If there is one thing I can offer as we enter the new year, it is the hope that we can find delight in the wonders, beauty, and love around us. And that we can protect and preserve beauties that began long before us and lives not our own.
With love,
A. Christine Myers
Today’s poem is unusual for me in that it began purely as a concept. Most of my poetry contains germs of the form and the word flow in the initial stages, but this one emphatically did not. It existed in my files simply as an incipient list. Some of the words were there, but that was all.

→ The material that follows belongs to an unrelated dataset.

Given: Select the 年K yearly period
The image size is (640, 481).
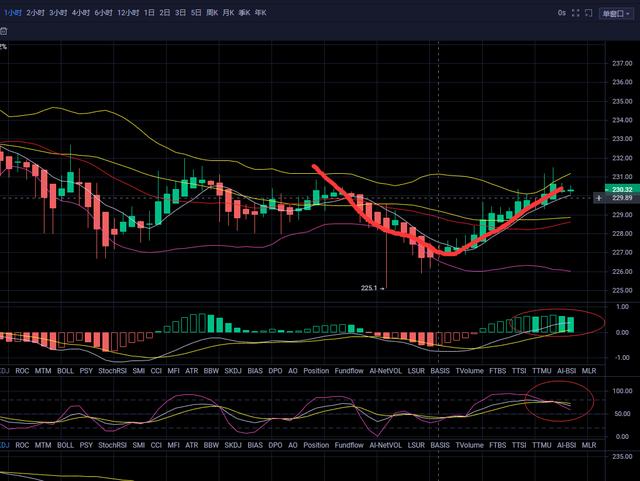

It required a great deal of phrasing and rephrasing, re-ordering lines and sections and occasionally swapping words and then changing them back again, eliminating lines altogether and then adding a few at the last minute. It was free verse from the beginning, but other than that the structure only developed as I fleshed out the poem.
One of the reasons I enjoy writing form poetry is that the form itself often creates a flow for the words and ideas, but I couldn’t fall back on that in this case. It was the presence of a simple list that defined the poem, and happily, in the end, I feel that I have that simple list ordered and completed.
That is the story of this poem. I hope you enjoy the results.
A Note of Delight
I shall rejoice in the wonder
Of round things:
Gifts of night and day,
Of summer and winter;
Here I shall thank them for their delight.
The roundness of the full moon,
The startling orb of the evening star,
The faint splatter of the Milky Way,
And far below it
The spangle of city lights seen in the distance,
While somewhere near at hand
The yellow circles of an owl’s eyes,
Are brilliantly open but unseen.
The mighty disc of the sun,
The crimped edges of white clouds
Warming at sundown,
The halos of many-hued rainbows
Ringing the mountains,
The cream baubles of yucca blooms,
And all green leaves that display
The tiny red half-domes of ladybirds
With enameled black spots,
The prickly pears–a monument
Of plump curves after rain,
The orange globes of ripening tangerines,
And the gold drops of their fairy-sized cousins
The desert hackberries among their curl-cut leaves,
The gray quail spherical on chill mornings
With one small black knot at the tip of the crest
And a spatter of white dots at the wings,
And up in the brilliant bubble that is the sky,
The plunging green ember of a passionate hummingbird.
These things have my thanks.
I like the splatter and spatter, the celestial and the earthly commingled. thanks
I'm very grateful I discovered your Substack, Christine. Your poems, your writing, everything.
That's my own clumsy note. Happy New Year!